The Relationship Between PMS/PMDD and Birth Control

Speaking of the relationship between oral contraceptives and depression, I think it is important to highlight PMS and PMDD (premenstrual dysphoric disorder) and their relationship to birth control use.

Both PMS and PMDD involve mood symptoms, and it has been suggested that these changes are caused by hormonal levels—this means that some people find that hormonal methods of birth control help their mood, but also that some people find that it makes it worse.

This is because people with PMS or PMDD are sensitive to fluctuations in the hormones found in birth control methods; in PMDD, mood symptoms occur during menstrual cycles but not during the anovulatory cycle.

This means that, in theory, hormonal birth control pills preventing ovulation could potentially improve symptoms, however, the sugar pills cause a sudden drop in hormones, and this means that people with PMDD who are sensitive to these fluctuations can experience even worse symptoms during the sugar pill week. 
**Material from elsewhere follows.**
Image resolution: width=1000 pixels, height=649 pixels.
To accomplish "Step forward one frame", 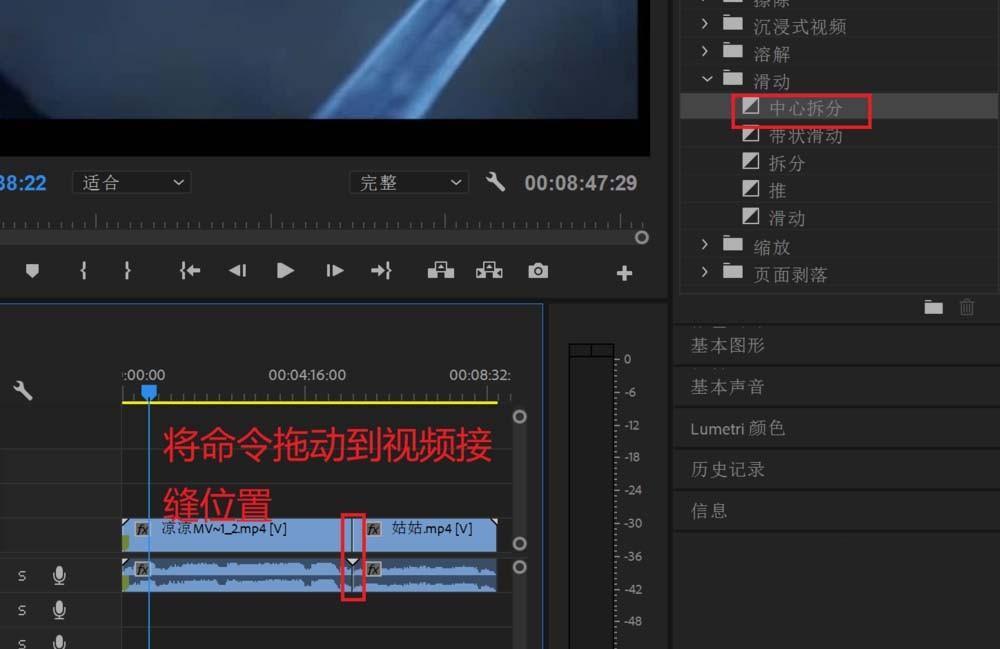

Considerations About Birth Control

More attention should be paid to how birth control impacts periods, and how it affects people, generally. Despite birth control methods impacting periods and mental and physical health, generally, it remains “modern” and pervasively used; I think what we are seeing is the process of and effects of medicalization, the process by which aspects of life are reconceptualized to be perceived as under medical authority. 

In this sense, the medical arena is medicalizing pregnancy as something to prevent, to the point of perceiving birth control methods as the default. This is seen in how teenagers who are even not interested in sexual activity are automatically prescribed the pill for other issues, and how people who menstruate tend to view using birth control methods as the norm, and not as atypical.